Ao enfatizar as causas históricas dessa vulnerabilidade, os pesquisadores remontam ao período entre fins da década de 1970 e os primeiros anos 1980, quando o Estado "sofreu da ausência de políticas sociais e de um planejamento territorial-urbano adequado", o que favoreceu "o encadeamento de processos e fatores de aprofundamento da desigualdade territorial, da degradação urbana e da qualidade de vida e saúde na cidade".
No cenário nacional, os autores enfatizam como causas do aprofundamento das desigualdades sociais e da menor possibilidade de acesso ao SUS, o "desfinanciamento, da ordem de R$ 1,7 bilhões, promovido entre os anos de 2014 e 2015, agravado pela Emenda Constitucional (EC) nº 95, publicada em 2016, que estabeleceu, entre outras medidas, o teto do gastos públicos com saúde, implica evidentes restrições à consecução das atividades regulares do SUS, dificultando ainda mais uma resposta adequada à pandemia".
A pandemia de Covid-19, alertam os pesquisadores, "enfatiza a necessidade de criar mecanismos legais, para pleno financiamento do Sistema Único de Saúde, de forma à Nação Brasileira estar mais preparada para as próximas situações de crise sanitária, previsíveis em um mundo cada vez mais globalizado".
Aglomerados subnormais
Atualmente, segundo o Instituto Brasileiro de Geografia e Estatística (IBGE), o Espírito Santo é o segundo estado com maior percentual de pessoas vivendo em situações precárias, nos chamados aglomerados subnormais: 26,1%, atrás apenas do Amazonas, com 34,59%.

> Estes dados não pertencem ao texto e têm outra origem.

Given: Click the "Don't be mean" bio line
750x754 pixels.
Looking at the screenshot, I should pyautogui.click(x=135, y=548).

Em uma pesquisa no Painel Covid-19 Síntese por Município, Cariacica aparece com 61% de aglomerados subnormais, o maior percentual entre os municípios mais populosos da Grande Vitória: Vitória (33,16%), Serra (36,31%) e Vila Velha (29,98%).

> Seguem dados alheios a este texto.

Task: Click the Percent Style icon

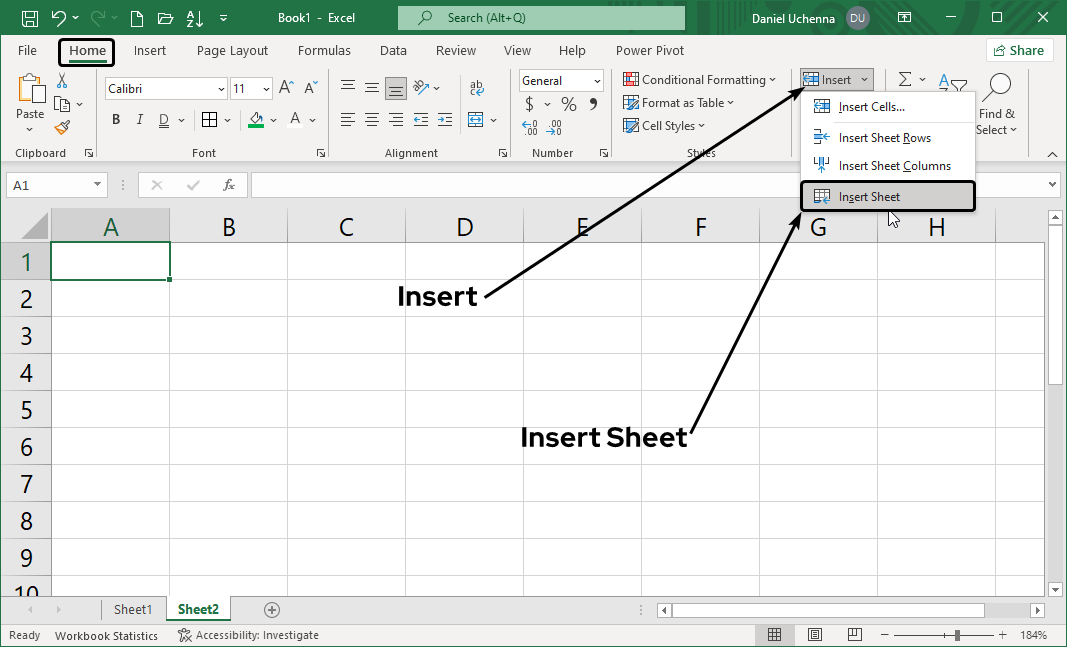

Santa Maria de Jetibá, com sua economicamente baseada na agricultura familiar, tem apenas 0,48% e o município menos populoso do Estado, Divino de São Lourenço, tem 4,08%, percentual mais próximo de capitais do sul do país, como Curitiba/PR (6,49%) e Florianópolis/SC (6,81%). Manaus, a capital do Amazonas, estado no triste primeiro lugar do ranking, aparece com 53,38%, e as duas maiores cidades do país, São Paulo e Rio de Janeiro, estão bem abaixo da capital capixaba, com 12,91% e 19,28%, respectivamente.